Task: Under this line sits a listing. Repeat exactly and only its lines from the one holding "1287x804 pixels. At" through the one holding "Open 打印机维修技术论坛 link"; skip pictures.

The input:

★ ★ ★ ★ ★ ★ ★

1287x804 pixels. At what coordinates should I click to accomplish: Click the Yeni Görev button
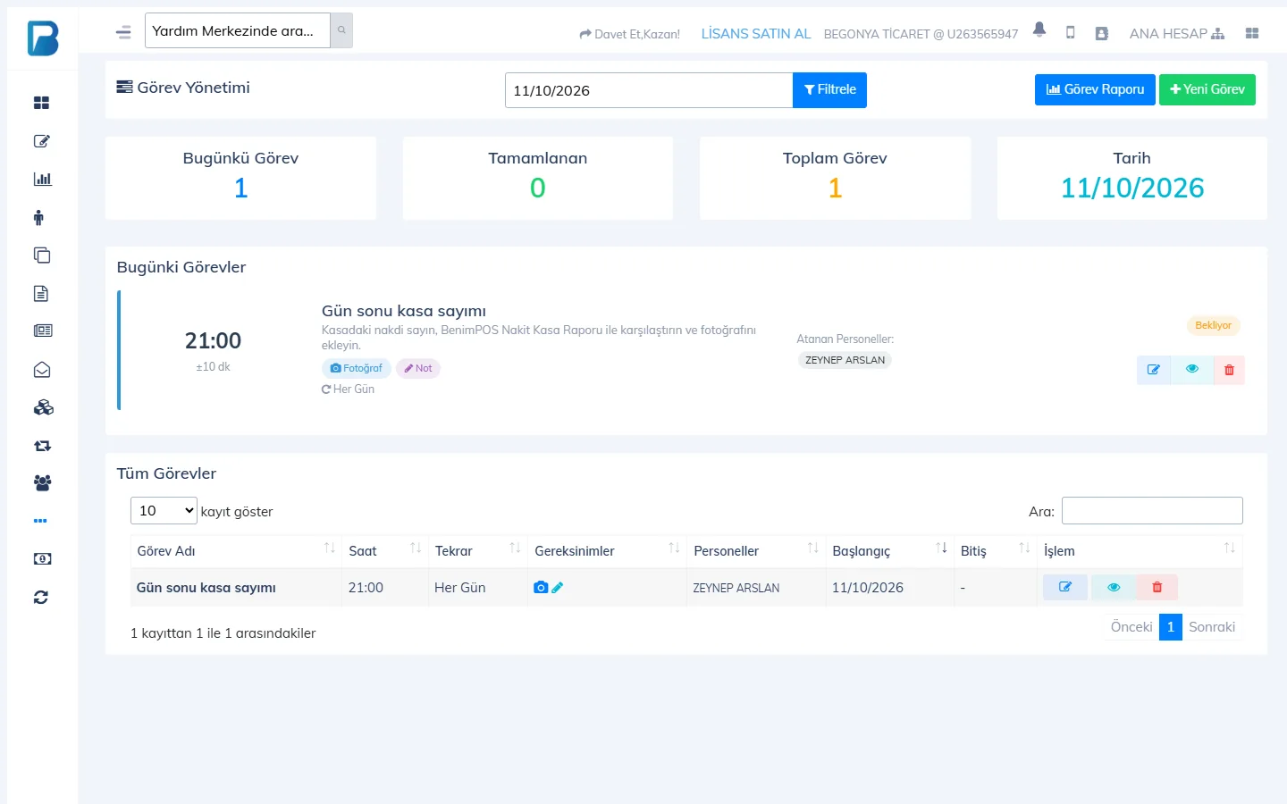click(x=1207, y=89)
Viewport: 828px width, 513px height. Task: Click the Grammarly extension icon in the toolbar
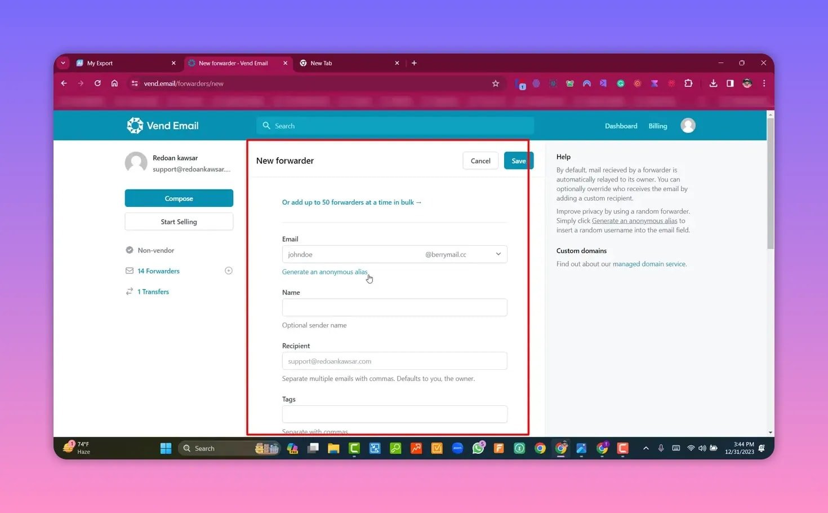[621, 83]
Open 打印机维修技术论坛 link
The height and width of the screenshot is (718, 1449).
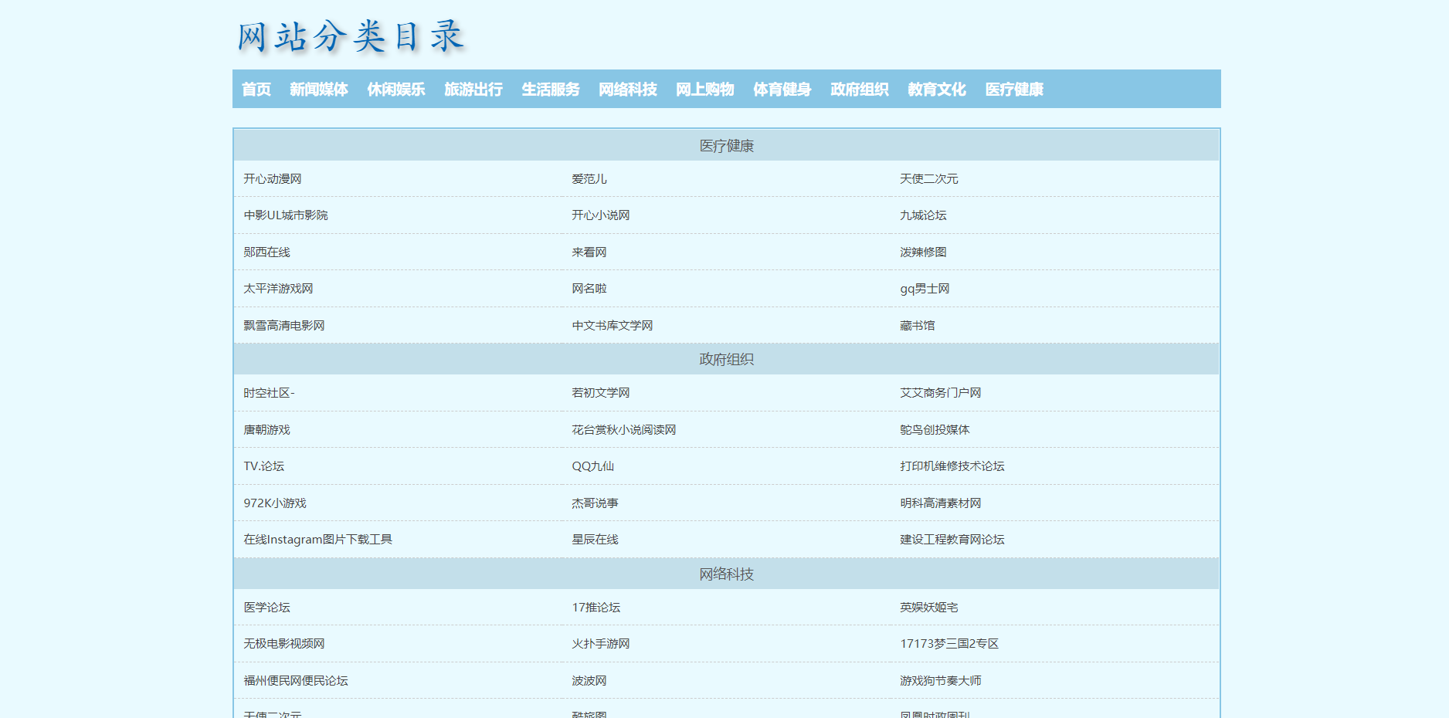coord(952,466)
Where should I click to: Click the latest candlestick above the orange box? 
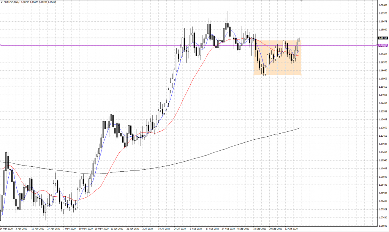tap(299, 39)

★ ★ ★ ★ ★ ★ ★

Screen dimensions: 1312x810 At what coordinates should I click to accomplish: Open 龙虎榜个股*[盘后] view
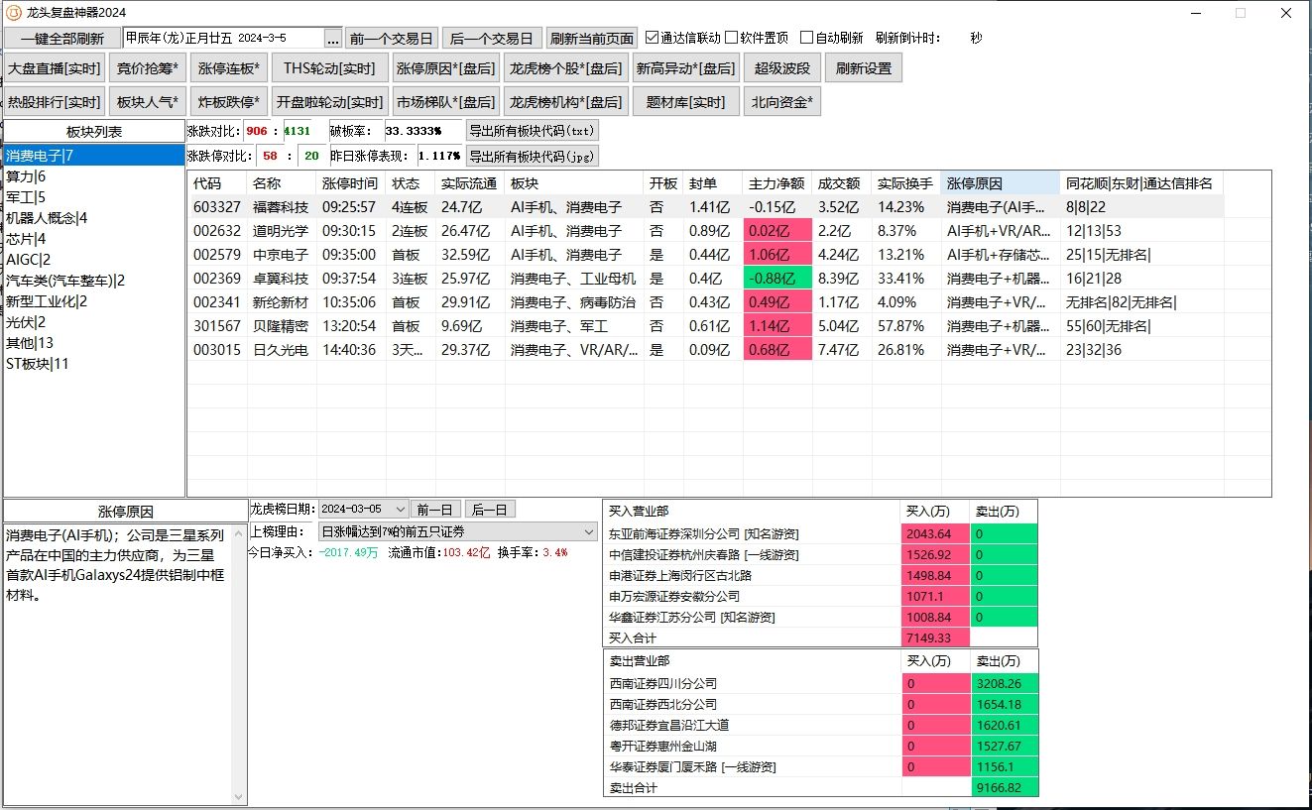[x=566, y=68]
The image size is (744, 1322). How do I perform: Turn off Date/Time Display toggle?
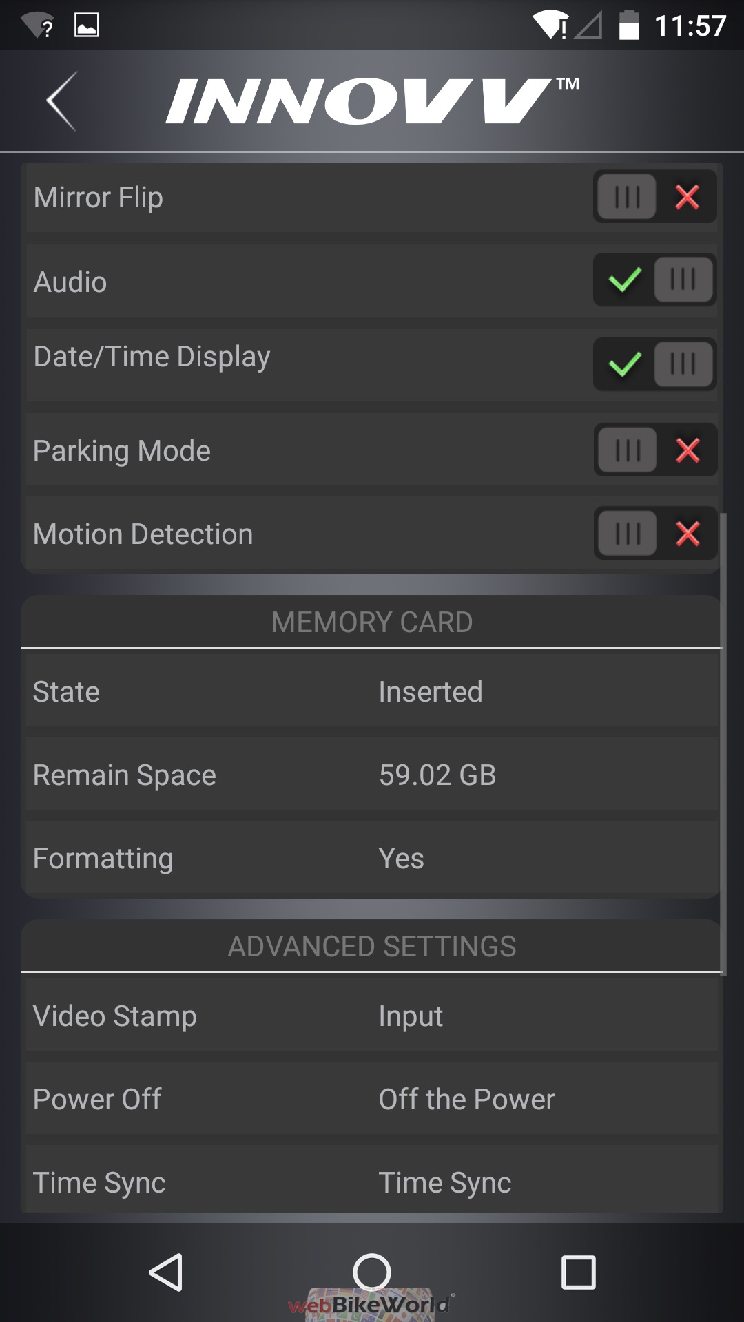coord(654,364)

★ ★ ★ ★ ★ ★ ★

Expected output:
1287x804 pixels. At what coordinates should I click to accomplish: Click the Yeni Görev button
click(x=1207, y=89)
Viewport: 828px width, 513px height. Task: Click the Grammarly extension icon in the toolbar
[621, 83]
Open 打印机维修技术论坛 link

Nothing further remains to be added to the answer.